[Begin]

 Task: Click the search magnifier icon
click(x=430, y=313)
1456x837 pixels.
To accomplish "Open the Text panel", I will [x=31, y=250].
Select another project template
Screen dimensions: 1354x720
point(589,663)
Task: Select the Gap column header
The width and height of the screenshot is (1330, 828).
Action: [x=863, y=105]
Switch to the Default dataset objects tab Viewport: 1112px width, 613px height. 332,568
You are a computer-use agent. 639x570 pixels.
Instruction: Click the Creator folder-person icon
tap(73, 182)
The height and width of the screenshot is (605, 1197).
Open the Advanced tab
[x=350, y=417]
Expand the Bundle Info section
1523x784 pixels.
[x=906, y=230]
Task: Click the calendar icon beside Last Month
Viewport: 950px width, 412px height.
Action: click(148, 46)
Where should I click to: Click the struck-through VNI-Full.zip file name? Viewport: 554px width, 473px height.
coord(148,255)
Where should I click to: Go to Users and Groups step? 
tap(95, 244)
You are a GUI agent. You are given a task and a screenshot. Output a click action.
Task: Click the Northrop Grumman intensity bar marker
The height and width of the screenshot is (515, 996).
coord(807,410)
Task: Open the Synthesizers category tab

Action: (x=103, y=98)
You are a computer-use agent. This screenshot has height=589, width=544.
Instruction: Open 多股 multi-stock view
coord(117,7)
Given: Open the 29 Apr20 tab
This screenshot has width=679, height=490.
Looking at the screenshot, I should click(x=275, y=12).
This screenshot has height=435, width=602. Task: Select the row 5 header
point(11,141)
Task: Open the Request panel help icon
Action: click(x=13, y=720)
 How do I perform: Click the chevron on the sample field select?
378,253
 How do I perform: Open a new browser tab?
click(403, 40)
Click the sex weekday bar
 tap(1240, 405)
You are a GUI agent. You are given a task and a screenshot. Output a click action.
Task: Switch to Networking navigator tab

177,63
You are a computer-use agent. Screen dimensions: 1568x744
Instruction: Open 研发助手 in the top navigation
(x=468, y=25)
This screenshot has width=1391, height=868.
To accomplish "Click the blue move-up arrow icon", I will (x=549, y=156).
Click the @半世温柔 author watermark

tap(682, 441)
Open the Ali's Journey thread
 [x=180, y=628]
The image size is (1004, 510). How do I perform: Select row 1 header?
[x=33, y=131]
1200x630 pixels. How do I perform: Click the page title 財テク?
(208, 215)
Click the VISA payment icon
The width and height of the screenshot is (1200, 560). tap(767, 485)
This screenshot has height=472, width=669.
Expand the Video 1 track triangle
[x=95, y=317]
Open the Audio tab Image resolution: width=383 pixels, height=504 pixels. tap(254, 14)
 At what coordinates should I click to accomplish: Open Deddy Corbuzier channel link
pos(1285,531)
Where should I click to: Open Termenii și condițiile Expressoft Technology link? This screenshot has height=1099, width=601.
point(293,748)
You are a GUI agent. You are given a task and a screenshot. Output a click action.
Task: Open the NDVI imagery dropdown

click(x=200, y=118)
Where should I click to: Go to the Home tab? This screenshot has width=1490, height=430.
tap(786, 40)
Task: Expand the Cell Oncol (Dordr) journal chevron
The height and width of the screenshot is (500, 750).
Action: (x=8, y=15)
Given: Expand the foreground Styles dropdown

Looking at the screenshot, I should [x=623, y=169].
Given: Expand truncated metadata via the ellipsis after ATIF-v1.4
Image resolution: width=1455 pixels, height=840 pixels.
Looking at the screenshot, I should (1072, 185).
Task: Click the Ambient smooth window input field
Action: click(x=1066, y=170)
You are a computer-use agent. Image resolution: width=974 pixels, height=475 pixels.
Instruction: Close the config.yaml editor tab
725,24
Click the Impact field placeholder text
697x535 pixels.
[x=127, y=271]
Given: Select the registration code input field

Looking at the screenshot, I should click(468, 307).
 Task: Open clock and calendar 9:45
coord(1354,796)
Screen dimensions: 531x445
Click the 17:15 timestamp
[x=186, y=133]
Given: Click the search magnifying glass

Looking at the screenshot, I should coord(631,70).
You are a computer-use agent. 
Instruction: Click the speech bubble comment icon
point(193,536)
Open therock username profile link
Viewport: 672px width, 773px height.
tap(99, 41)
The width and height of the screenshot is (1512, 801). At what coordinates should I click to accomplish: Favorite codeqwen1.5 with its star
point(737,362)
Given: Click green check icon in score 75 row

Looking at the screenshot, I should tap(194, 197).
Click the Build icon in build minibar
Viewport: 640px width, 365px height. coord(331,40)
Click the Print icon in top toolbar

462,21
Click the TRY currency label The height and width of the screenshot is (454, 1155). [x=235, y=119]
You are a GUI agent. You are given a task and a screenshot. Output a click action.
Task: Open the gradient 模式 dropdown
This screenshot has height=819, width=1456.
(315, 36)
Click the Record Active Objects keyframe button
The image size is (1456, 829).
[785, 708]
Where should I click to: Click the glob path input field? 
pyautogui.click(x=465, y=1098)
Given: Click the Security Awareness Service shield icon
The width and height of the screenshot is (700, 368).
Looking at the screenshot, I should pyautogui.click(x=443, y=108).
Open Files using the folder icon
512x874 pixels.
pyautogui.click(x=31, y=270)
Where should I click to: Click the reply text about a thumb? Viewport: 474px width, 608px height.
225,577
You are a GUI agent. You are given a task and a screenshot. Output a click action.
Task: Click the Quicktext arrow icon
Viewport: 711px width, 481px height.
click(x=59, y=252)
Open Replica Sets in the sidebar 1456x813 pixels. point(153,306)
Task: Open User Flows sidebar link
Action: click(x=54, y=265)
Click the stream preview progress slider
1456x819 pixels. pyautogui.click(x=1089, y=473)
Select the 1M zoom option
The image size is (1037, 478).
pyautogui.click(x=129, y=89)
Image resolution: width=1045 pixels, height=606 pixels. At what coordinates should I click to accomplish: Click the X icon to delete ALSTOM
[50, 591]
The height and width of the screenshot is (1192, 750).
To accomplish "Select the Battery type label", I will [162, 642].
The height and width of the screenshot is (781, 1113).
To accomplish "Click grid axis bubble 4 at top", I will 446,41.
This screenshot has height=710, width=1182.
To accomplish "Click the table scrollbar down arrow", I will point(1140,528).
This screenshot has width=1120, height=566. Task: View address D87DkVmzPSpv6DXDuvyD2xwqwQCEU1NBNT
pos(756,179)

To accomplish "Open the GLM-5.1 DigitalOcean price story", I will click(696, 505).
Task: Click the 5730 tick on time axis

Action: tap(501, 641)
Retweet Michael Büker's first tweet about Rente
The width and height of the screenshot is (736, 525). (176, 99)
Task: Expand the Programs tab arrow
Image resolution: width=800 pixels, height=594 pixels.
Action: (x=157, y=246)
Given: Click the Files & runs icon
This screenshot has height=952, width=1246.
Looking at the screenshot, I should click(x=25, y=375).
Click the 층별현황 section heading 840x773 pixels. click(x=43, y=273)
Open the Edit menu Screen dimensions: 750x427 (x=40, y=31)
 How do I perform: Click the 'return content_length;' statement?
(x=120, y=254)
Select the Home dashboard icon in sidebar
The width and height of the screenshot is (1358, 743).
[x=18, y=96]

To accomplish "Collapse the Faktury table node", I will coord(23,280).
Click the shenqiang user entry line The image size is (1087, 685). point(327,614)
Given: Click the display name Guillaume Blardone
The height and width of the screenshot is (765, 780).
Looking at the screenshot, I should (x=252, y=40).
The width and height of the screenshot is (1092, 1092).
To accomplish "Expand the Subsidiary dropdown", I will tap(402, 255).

[End]

THE PROBLEM ▸ Write out all of the lines above again, word for word and unchanged.

RESULT OF THIS EXERCISE ▸
 Task: Click the search magnifier icon
click(x=430, y=313)
1456x837 pixels.
To accomplish "Open the Text panel", I will [x=31, y=250].
Select another project template
Screen dimensions: 1354x720
point(589,663)
Task: Select the Gap column header
The width and height of the screenshot is (1330, 828).
Action: [x=863, y=105]
Switch to the Default dataset objects tab Viewport: 1112px width, 613px height. 332,568
You are a computer-use agent. 639x570 pixels.
Instruction: Click the Creator folder-person icon
tap(73, 182)
The height and width of the screenshot is (605, 1197).
Open the Advanced tab
[x=350, y=417]
Expand the Bundle Info section
1523x784 pixels.
[x=906, y=230]
Task: Click the calendar icon beside Last Month
Viewport: 950px width, 412px height.
Action: click(148, 46)
Where should I click to: Click the struck-through VNI-Full.zip file name? Viewport: 554px width, 473px height.
coord(148,255)
Where should I click to: Go to Users and Groups step? 
tap(95, 244)
You are a GUI agent. You are given a task and a screenshot. Output a click action.
Task: Click the Northrop Grumman intensity bar marker
The height and width of the screenshot is (515, 996).
coord(807,410)
Task: Open the Synthesizers category tab

Action: (x=103, y=98)
You are a computer-use agent. This screenshot has height=589, width=544.
Instruction: Open 多股 multi-stock view
coord(117,7)
Given: Open the 29 Apr20 tab
This screenshot has width=679, height=490.
Looking at the screenshot, I should click(x=275, y=12).
This screenshot has height=435, width=602. Task: Select the row 5 header
point(11,141)
Task: Open the Request panel help icon
Action: click(x=13, y=720)
 How do I perform: Click the chevron on the sample field select?
378,253
 How do I perform: Open a new browser tab?
click(403, 40)
Click the sex weekday bar
 tap(1240, 405)
You are a GUI agent. You are given a task and a screenshot. Output a click action.
Task: Switch to Networking navigator tab

177,63
You are a computer-use agent. Screen dimensions: 1568x744
Instruction: Open 研发助手 in the top navigation
(x=468, y=25)
This screenshot has width=1391, height=868.
To accomplish "Click the blue move-up arrow icon", I will (x=549, y=156).
Click the @半世温柔 author watermark

tap(682, 441)
Open the Ali's Journey thread
 [x=180, y=628]
The image size is (1004, 510). How do I perform: Select row 1 header?
[x=33, y=131]
1200x630 pixels. How do I perform: Click the page title 財テク?
(208, 215)
Click the VISA payment icon
The width and height of the screenshot is (1200, 560). tap(767, 485)
This screenshot has height=472, width=669.
Expand the Video 1 track triangle
[x=95, y=317]
Open the Audio tab Image resolution: width=383 pixels, height=504 pixels. tap(254, 14)
 At what coordinates should I click to accomplish: Open Deddy Corbuzier channel link
pos(1285,531)
Where should I click to: Open Termenii și condițiile Expressoft Technology link? This screenshot has height=1099, width=601.
point(293,748)
You are a GUI agent. You are given a task and a screenshot. Output a click action.
Task: Open the NDVI imagery dropdown

click(x=200, y=118)
Where should I click to: Go to the Home tab? This screenshot has width=1490, height=430.
tap(786, 40)
Task: Expand the Cell Oncol (Dordr) journal chevron
The height and width of the screenshot is (500, 750).
Action: (x=8, y=15)
Given: Expand the foreground Styles dropdown

Looking at the screenshot, I should [x=623, y=169].
Given: Expand truncated metadata via the ellipsis after ATIF-v1.4
Image resolution: width=1455 pixels, height=840 pixels.
Looking at the screenshot, I should (1072, 185).
Task: Click the Ambient smooth window input field
Action: click(x=1066, y=170)
You are a computer-use agent. Image resolution: width=974 pixels, height=475 pixels.
Instruction: Close the config.yaml editor tab
725,24
Click the Impact field placeholder text
697x535 pixels.
[x=127, y=271]
Given: Select the registration code input field

Looking at the screenshot, I should click(468, 307).
 Task: Open clock and calendar 9:45
coord(1354,796)
Screen dimensions: 531x445
Click the 17:15 timestamp
[x=186, y=133]
Given: Click the search magnifying glass

Looking at the screenshot, I should coord(631,70).
You are a computer-use agent. 
Instruction: Click the speech bubble comment icon
point(193,536)
Open therock username profile link
Viewport: 672px width, 773px height.
tap(99, 41)
The width and height of the screenshot is (1512, 801). At what coordinates should I click to accomplish: Favorite codeqwen1.5 with its star
point(737,362)
Given: Click green check icon in score 75 row

Looking at the screenshot, I should tap(194, 197).
Click the Build icon in build minibar
Viewport: 640px width, 365px height. coord(331,40)
Click the Print icon in top toolbar

462,21
Click the TRY currency label The height and width of the screenshot is (454, 1155). [x=235, y=119]
You are a GUI agent. You are given a task and a screenshot. Output a click action.
Task: Open the gradient 模式 dropdown
This screenshot has height=819, width=1456.
(315, 36)
Click the Record Active Objects keyframe button
The image size is (1456, 829).
[785, 708]
Where should I click to: Click the glob path input field? 
pyautogui.click(x=465, y=1098)
Given: Click the Security Awareness Service shield icon
The width and height of the screenshot is (700, 368).
Looking at the screenshot, I should pyautogui.click(x=443, y=108).
Open Files using the folder icon
512x874 pixels.
pyautogui.click(x=31, y=270)
Where should I click to: Click the reply text about a thumb? Viewport: 474px width, 608px height.
225,577
You are a GUI agent. You are given a task and a screenshot. Output a click action.
Task: Click the Quicktext arrow icon
Viewport: 711px width, 481px height.
click(x=59, y=252)
Open Replica Sets in the sidebar 1456x813 pixels. point(153,306)
Task: Open User Flows sidebar link
Action: click(x=54, y=265)
Click the stream preview progress slider
1456x819 pixels. pyautogui.click(x=1089, y=473)
Select the 1M zoom option
The image size is (1037, 478).
pyautogui.click(x=129, y=89)
Image resolution: width=1045 pixels, height=606 pixels. At what coordinates should I click to accomplish: Click the X icon to delete ALSTOM
[50, 591]
The height and width of the screenshot is (1192, 750).
To accomplish "Select the Battery type label", I will [162, 642].
The height and width of the screenshot is (781, 1113).
To accomplish "Click grid axis bubble 4 at top", I will 446,41.
This screenshot has height=710, width=1182.
To accomplish "Click the table scrollbar down arrow", I will point(1140,528).
This screenshot has width=1120, height=566. Task: View address D87DkVmzPSpv6DXDuvyD2xwqwQCEU1NBNT
pos(756,179)

To accomplish "Open the GLM-5.1 DigitalOcean price story", I will click(696, 505).
Task: Click the 5730 tick on time axis

Action: tap(501, 641)
Retweet Michael Büker's first tweet about Rente
The width and height of the screenshot is (736, 525). (176, 99)
Task: Expand the Programs tab arrow
Image resolution: width=800 pixels, height=594 pixels.
Action: (x=157, y=246)
Given: Click the Files & runs icon
This screenshot has height=952, width=1246.
Looking at the screenshot, I should click(x=25, y=375).
Click the 층별현황 section heading 840x773 pixels. click(x=43, y=273)
Open the Edit menu Screen dimensions: 750x427 (x=40, y=31)
 How do I perform: Click the 'return content_length;' statement?
(x=120, y=254)
Select the Home dashboard icon in sidebar
The width and height of the screenshot is (1358, 743).
[x=18, y=96]

To accomplish "Collapse the Faktury table node", I will coord(23,280).
Click the shenqiang user entry line The image size is (1087, 685). point(327,614)
Given: Click the display name Guillaume Blardone
The height and width of the screenshot is (765, 780).
Looking at the screenshot, I should (x=252, y=40).
The width and height of the screenshot is (1092, 1092).
To accomplish "Expand the Subsidiary dropdown", I will tap(402, 255).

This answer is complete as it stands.